> Task details
Can you copy out the listing below word for word, from the line holding "Main page (25, 107)" through the line holding "General Discussion (653, 552)", with both of those lines included?

[start Data provided]

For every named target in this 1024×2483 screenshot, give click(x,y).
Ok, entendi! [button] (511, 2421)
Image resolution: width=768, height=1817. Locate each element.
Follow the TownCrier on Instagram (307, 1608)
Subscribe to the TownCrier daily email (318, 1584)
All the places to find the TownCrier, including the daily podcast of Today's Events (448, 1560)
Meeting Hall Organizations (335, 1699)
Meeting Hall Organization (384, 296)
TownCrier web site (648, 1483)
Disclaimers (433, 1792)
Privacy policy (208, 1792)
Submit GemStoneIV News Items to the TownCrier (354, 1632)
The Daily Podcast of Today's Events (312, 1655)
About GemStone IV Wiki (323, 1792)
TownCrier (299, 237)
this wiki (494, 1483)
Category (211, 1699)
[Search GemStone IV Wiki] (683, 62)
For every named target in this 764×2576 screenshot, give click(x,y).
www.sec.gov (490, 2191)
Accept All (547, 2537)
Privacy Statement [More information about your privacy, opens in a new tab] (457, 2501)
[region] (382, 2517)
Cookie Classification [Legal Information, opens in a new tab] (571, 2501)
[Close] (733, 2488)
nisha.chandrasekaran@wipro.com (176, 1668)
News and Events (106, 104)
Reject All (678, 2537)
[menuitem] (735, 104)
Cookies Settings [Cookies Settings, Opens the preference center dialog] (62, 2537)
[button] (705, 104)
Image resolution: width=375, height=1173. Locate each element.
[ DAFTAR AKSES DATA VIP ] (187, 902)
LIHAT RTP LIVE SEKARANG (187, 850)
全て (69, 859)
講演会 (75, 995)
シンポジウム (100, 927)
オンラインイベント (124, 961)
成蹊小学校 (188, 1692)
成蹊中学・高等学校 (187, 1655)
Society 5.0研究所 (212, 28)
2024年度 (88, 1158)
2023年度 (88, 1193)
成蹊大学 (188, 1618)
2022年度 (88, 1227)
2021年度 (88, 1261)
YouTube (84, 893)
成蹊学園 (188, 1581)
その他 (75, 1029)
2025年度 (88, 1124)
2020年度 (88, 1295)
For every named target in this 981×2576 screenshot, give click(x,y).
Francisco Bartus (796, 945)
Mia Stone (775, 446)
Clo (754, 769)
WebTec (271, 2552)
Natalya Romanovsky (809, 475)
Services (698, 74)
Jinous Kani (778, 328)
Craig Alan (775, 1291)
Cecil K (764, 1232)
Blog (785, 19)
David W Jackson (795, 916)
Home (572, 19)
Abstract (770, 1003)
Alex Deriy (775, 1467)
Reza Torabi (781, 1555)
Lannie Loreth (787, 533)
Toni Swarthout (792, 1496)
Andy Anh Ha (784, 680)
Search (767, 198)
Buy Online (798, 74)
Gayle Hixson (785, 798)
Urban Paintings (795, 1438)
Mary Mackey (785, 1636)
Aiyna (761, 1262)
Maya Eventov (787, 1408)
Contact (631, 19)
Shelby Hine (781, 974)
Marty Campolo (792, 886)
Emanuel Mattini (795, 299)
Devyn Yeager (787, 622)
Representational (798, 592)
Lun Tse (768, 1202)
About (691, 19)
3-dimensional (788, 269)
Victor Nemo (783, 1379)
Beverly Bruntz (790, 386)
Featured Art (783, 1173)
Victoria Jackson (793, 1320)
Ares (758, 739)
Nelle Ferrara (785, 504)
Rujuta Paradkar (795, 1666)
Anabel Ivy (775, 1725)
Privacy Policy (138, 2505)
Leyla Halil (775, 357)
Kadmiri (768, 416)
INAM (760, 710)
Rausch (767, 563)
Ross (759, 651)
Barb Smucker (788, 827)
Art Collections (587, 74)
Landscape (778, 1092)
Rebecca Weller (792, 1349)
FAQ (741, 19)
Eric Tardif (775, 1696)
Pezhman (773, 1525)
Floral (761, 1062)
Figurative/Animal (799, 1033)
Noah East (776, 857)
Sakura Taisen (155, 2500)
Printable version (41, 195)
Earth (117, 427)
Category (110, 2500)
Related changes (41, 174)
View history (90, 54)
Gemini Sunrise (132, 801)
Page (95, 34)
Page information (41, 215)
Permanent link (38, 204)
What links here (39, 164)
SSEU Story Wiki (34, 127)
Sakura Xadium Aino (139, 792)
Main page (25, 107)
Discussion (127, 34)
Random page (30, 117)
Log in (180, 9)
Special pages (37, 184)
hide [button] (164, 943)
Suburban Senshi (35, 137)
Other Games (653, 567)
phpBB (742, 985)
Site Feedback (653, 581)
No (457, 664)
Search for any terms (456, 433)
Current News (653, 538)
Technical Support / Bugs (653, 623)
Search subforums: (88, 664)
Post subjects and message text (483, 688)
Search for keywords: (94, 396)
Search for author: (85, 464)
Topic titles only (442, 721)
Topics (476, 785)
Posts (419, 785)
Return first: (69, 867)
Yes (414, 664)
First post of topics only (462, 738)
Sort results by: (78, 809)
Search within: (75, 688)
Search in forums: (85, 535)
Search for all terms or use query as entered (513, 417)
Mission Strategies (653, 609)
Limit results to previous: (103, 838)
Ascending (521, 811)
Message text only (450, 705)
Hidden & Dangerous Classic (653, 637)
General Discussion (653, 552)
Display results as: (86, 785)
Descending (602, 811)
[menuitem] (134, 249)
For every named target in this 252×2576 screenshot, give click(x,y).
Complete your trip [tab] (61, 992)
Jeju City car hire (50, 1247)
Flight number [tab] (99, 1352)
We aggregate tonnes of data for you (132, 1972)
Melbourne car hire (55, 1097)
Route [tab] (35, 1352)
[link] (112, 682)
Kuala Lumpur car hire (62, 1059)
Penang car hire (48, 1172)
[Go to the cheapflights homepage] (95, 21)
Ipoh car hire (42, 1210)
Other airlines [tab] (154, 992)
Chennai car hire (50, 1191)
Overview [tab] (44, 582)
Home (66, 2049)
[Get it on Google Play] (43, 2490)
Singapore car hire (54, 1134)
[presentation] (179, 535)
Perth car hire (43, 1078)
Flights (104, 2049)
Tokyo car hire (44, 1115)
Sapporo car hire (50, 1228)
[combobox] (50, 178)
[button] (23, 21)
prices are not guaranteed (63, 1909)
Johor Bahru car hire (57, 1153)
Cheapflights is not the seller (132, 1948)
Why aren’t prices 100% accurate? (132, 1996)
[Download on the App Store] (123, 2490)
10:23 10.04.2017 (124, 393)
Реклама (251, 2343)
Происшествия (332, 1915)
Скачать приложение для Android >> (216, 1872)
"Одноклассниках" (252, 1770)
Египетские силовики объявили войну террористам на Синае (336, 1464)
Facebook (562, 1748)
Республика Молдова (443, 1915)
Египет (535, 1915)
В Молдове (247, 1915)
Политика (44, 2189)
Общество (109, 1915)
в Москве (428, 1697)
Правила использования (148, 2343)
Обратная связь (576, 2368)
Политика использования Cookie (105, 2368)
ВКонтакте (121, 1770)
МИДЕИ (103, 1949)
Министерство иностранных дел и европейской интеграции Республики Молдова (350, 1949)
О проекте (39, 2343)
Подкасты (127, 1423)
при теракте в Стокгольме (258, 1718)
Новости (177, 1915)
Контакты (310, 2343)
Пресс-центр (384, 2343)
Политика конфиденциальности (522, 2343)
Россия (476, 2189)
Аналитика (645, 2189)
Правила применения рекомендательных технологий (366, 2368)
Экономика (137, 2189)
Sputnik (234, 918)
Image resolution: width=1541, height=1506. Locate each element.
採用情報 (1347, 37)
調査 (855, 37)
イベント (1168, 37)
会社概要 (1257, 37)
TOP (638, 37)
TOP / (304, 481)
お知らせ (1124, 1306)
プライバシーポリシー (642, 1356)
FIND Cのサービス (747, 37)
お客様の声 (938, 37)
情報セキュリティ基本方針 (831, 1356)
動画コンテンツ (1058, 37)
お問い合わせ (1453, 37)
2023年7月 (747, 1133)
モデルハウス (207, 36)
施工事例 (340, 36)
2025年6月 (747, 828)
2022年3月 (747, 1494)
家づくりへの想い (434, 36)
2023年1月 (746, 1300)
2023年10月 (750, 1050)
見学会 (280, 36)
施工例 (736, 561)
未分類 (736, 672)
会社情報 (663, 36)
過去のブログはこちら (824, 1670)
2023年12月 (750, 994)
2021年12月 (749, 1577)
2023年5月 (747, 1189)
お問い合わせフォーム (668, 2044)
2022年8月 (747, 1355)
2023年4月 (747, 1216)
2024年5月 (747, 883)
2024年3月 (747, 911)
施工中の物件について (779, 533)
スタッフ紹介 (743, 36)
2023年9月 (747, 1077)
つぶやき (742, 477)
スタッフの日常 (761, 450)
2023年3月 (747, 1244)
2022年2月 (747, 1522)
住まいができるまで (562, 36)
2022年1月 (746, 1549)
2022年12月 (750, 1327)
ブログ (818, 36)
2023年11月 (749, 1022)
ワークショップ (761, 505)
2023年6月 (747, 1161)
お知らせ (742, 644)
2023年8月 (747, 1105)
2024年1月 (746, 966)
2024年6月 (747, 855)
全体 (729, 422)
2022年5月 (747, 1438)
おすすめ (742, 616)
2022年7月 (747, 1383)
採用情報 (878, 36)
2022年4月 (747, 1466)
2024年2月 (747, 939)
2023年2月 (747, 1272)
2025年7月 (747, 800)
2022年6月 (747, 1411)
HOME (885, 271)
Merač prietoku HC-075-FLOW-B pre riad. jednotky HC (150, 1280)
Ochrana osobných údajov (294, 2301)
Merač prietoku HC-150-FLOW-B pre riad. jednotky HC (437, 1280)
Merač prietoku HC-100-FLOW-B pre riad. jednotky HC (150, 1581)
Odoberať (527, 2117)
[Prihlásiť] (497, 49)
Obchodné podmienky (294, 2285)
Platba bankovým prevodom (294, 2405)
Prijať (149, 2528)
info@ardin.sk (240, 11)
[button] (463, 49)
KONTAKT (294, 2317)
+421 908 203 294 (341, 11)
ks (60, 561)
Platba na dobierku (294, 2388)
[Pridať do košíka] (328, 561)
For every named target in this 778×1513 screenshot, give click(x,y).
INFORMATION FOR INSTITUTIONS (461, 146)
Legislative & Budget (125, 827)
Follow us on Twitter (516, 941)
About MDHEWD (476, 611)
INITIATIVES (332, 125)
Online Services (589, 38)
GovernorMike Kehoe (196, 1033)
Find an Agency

[end Data provided]

> The answer
Main page (25, 107)
Discussion (127, 34)
Random page (30, 117)
Log in (180, 9)
Special pages (37, 184)
hide [button] (164, 943)
Suburban Senshi (35, 137)
Other Games (653, 567)
phpBB (742, 985)
Site Feedback (653, 581)
No (457, 664)
Search for any terms (456, 433)
Current News (653, 538)
Technical Support / Bugs (653, 623)
Search subforums: (88, 664)
Post subjects and message text (483, 688)
Search for keywords: (94, 396)
Search for author: (85, 464)
Topic titles only (442, 721)
Topics (476, 785)
Posts (419, 785)
Return first: (69, 867)
Yes (414, 664)
First post of topics only (462, 738)
Sort results by: (78, 809)
Search within: (75, 688)
Search in forums: (85, 535)
Search for all terms or use query as entered (513, 417)
Mission Strategies (653, 609)
Limit results to previous: (103, 838)
Ascending (521, 811)
Message text only (450, 705)
Hidden & Dangerous Classic (653, 637)
General Discussion (653, 552)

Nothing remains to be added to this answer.